━━ QUOTED TEXT ━━

I would argue that Stevens' major malfunction is a dent in the brain pan, but it would be too charitable of me to attribute his wrongheaded idea to a mental defect when it is so obviously attributable to ideological malice aforethought.
Having said that, his misunderstanding begins, IMHO, with basic grammar. As Justice Scalia wrote in Heller:
The Second Amendment is naturally divided into two parts: its prefatory clause and its operative clause. The former does not limit the latter grammatically, but rather announces a purpose. The Amendment could be rephrased, Because a well regulated Militia is necessary to the security of a free State, the right of the people to keep and bear Arms shall not be infringed. (Emphasis mine.)If we're to rephrase the Second Amendment solely for the sake of clarity, I vote we use Scalia's text.
A well regulated Militia, being necessary to the security of a Free State, the right of the people to keep and bear Arms when serving in the Militia shall not be infringed.

━━━

EXERCISE 1:
In the Second Amendment passage, what two parts does Scalia say the amendment is naturally divided into?
EXERCISE 2:
Please extend the Second Amendment passage past its final sentence.

━━ RECORDED INFORMATION ━━

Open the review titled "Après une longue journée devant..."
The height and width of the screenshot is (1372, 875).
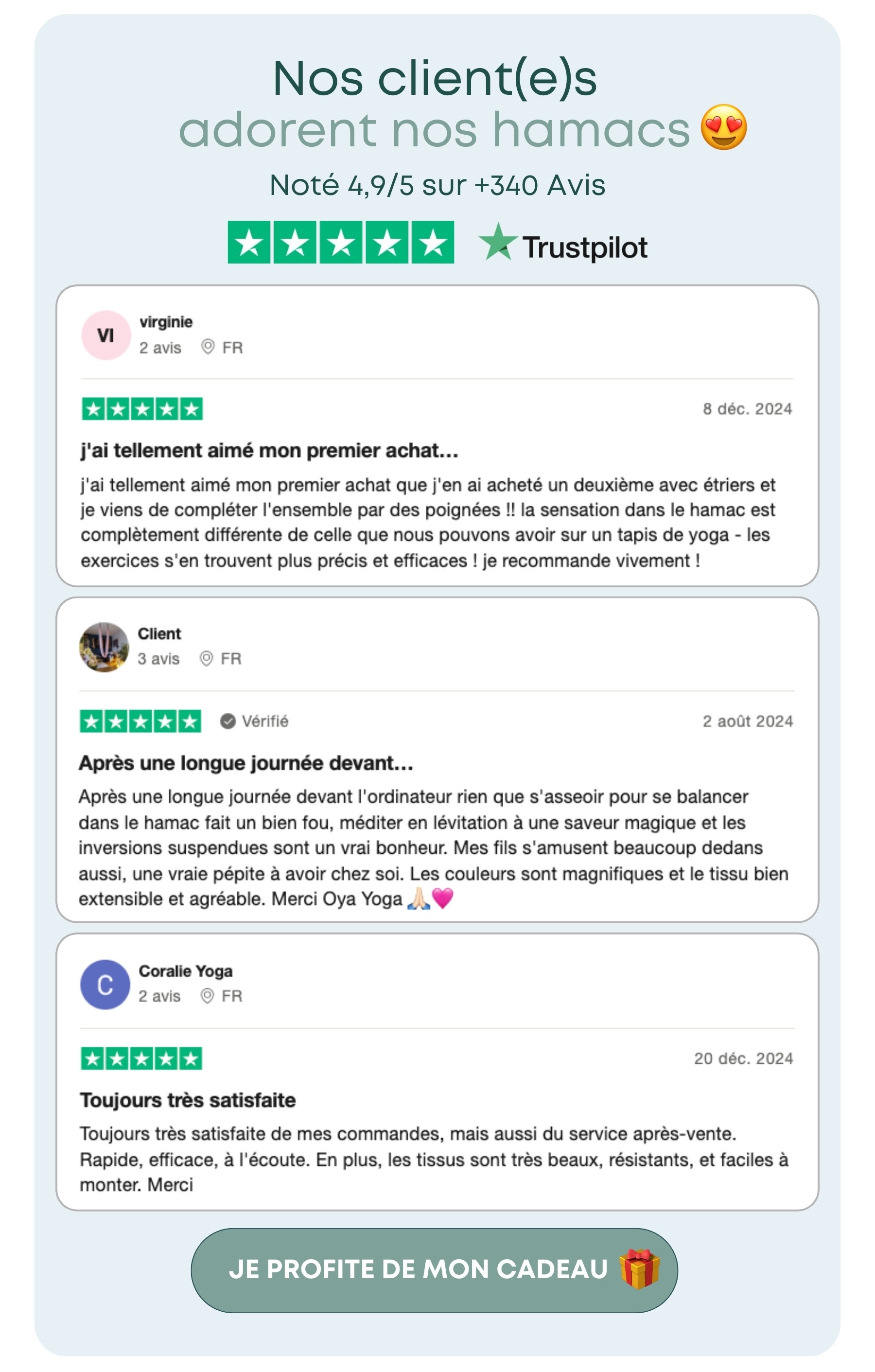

━━━

RIGHT ANSWER 1:
Its prefatory clause and its operative clause.

RIGHT ANSWER 2:
Dementia? Has to be.
He thinks he is smarter than the collection of the greatest minds ever to get together and produce the greatest document (after the bible) ever. Sort of like Slow Joe Biden making corrections to the bible.
Right on the mark. People like Stevens had no business on the Court in the first place if they can’t uphold the Constitution. The upholding of our Constitution should be the first priority of the Court & any other position is unacceptable. We seem to have some more retirements that would be in order.
How do the People regulate the militia if they can only have weapons while serving in the militia?